Depois eu receberia a notícia de que eu tinha rompido totalmente o LCA (ligamento cruzado anterior) e tido uma lesão no menisco. Passei por uma cirurgia para reconstrução do ligamento.Nos primeiros meses, eu ainda tive que passar por uma segunda artroscopia para ganhar um pouco mais de movimento, porque estava meio travado. Foram 11 meses afastada das competições.
Foi um ano bem difícil. Parece até clichê, mas cada fase da recuperação foi exatamente como me falaram. Só que é difícil entender como as coisas funcionam e o quanto esse processo é doloroso e exige mentalmente até passar na pele por isso. Eu tentei fazer o meu melhor para estar bem fisicamente, com grande apoio do clube. Eu também lidei como um período de aprendizado. Comecei a apreciar mais e ser mais grata por poder voltar a jogar.

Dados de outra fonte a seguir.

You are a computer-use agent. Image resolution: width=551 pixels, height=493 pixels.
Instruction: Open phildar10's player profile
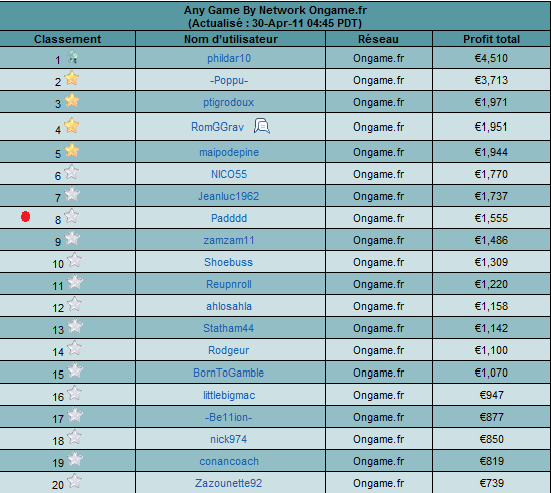point(229,58)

No fim da minha recuperação eu estava bastante focada em voltar a jogar pelo meu clube. Eu fui liberada pelos médicos e cheguei a ser relacionada para um jogo, mas acabei não entrando em campo. Para a minha surpresa, a Pia convocou um período de treinamento na Granja Comary antes da convocação final para o Mundial. Eu nem sabia que a seleção faria esse tipo de trabalho, mas recebi essa oportunidade como se fosse a minha primeira de novo.
O meu nome não foi falado pela Pia entre as meias convocadas para o Mundial. Mas restava uma esperança. Depois de anunciar as 23 jogadoras inscritas na competição, eu apareci entre as três suplentes. Poxa, não tenho nem palavras para descrever estar vivendo um momento como esse junto da seleção brasileira na preparação para o Mundial depois de passar por um período tão difícil. É mais um sonho realizado.
Ainda mais se tratando desse Mundial, com toda a repercussão que está tendo. Às vezes me perguntam se esse crescimento não pode atrapalhar as jogadoras, ainda mais as jovens, por aumentar a pressão. Eu faço parte de uma geração que chegou nesse ciclo da seleção principal depois de ter disputado campeonatos internacionais na formação, como Sul-Americanos e Mundial sub-17 e sub-20. Nós já temos uma noção do que é uma competição desse tamanho. Claro que é outra dimensão jogar na seleção principal, com atletas que são nossas referências, mas temos bem mais condições de lidar melhor com esses desafios.
E estamos vivendo um momento muito especial, com mais visibilidade, que nem sentimos tanto as críticas. Temos aproveitado que estão realmente falando do Mundial feminino, nos chamando para fazer entrevistas, em que as emissoras de TV estão anunciando a competição e que vemos várias pessoas falando que vão assistir aos jogos. As coisas estão acontecendo. Acho que as meninas nem estão pensando nas críticas. É uma coisa nova e tão boa, que estamos felizes demais e ansiosas para jogar.
Seja dentro ou fora do campo, eu estarei com a seleção neste Mundial que certamente será histórica.
Assim como em 2021, quando convivi com a Formiga nos últimos Jogos dela, agora, não vejo a hora de ver a Marta, pelo Brasil, e a Rapinoe, pelos Estados Unidos, encerrarem duas trajetórias lendárias neste Mundial. Duas jogadoras e dois países que também fazem parte da minha história. Quanto privilégio para quem ainda está só no começo.